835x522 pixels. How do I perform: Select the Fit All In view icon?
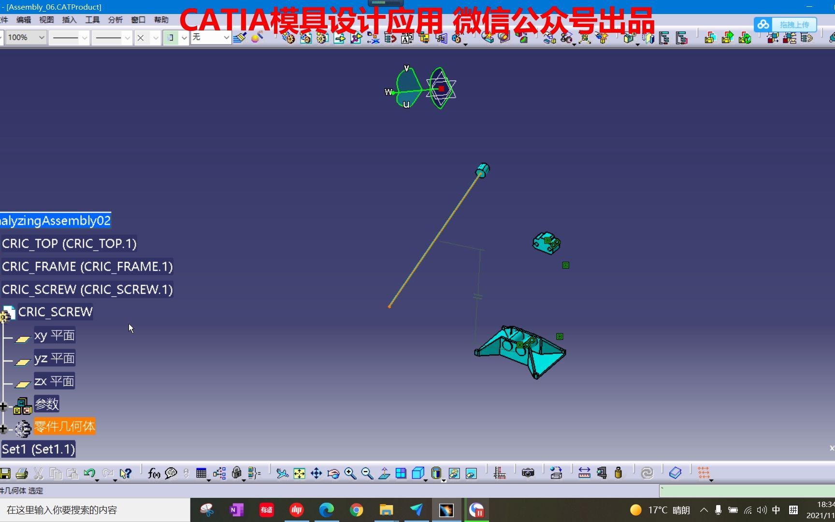pyautogui.click(x=300, y=473)
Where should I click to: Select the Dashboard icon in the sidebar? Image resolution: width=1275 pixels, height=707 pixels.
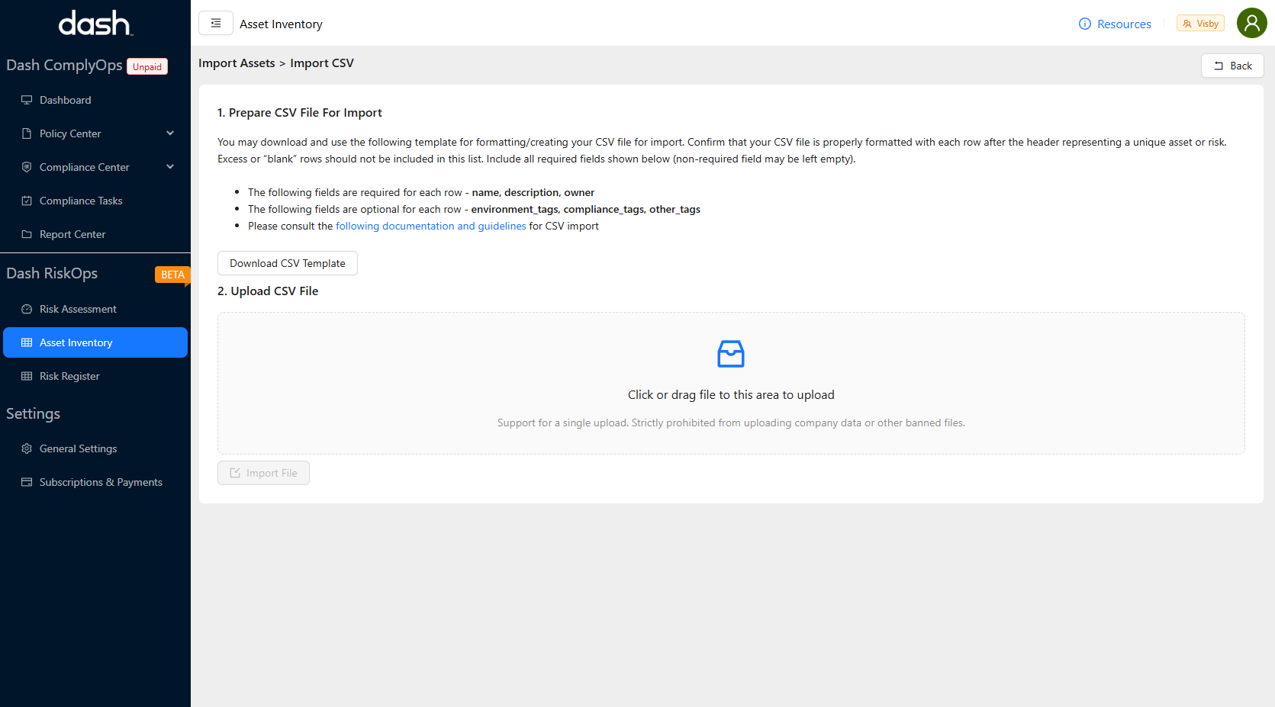27,100
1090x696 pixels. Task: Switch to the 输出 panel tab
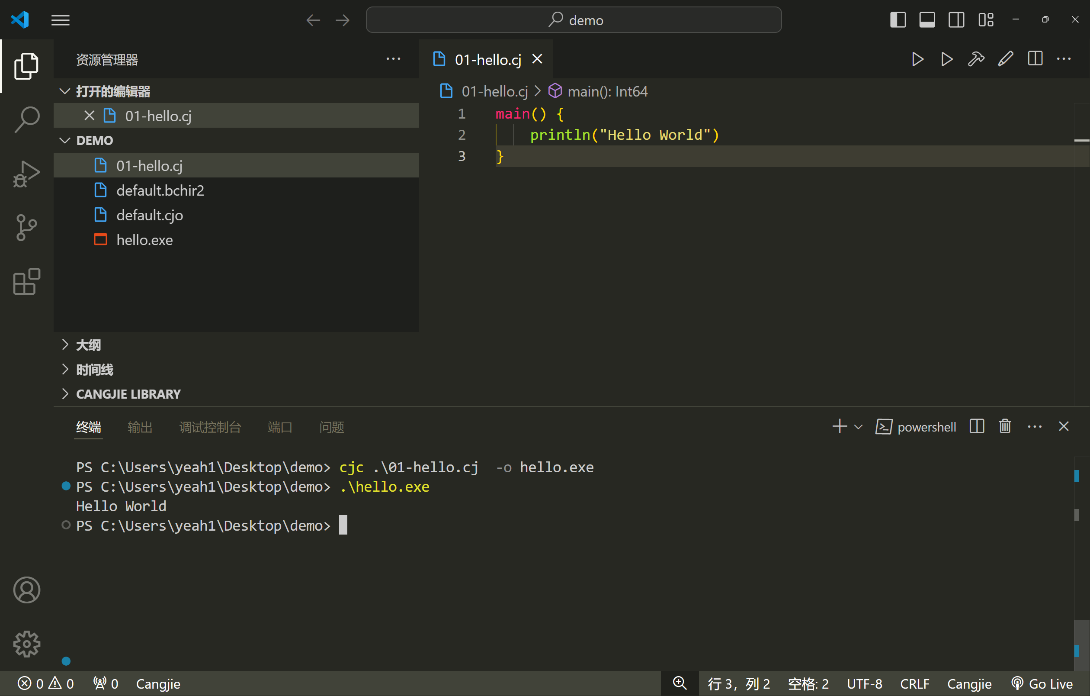click(x=140, y=427)
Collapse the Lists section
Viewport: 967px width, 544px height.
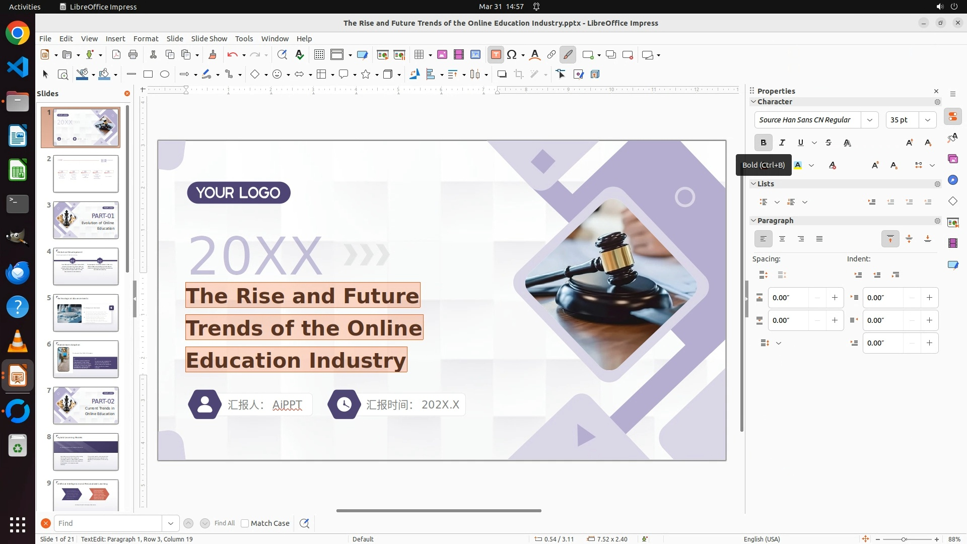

What the task asks => Please output the material as written, apart from the images.

Answer to this task =>
835x522 pixels. How do I perform: Select the Fit All In view icon?
pyautogui.click(x=300, y=473)
Where should I click to: Select the Dashboard icon in the sidebar? Image resolution: width=1275 pixels, height=707 pixels.
27,100
1090x696 pixels. Task: Switch to the 输出 panel tab
click(x=140, y=427)
Collapse the Lists section
Viewport: 967px width, 544px height.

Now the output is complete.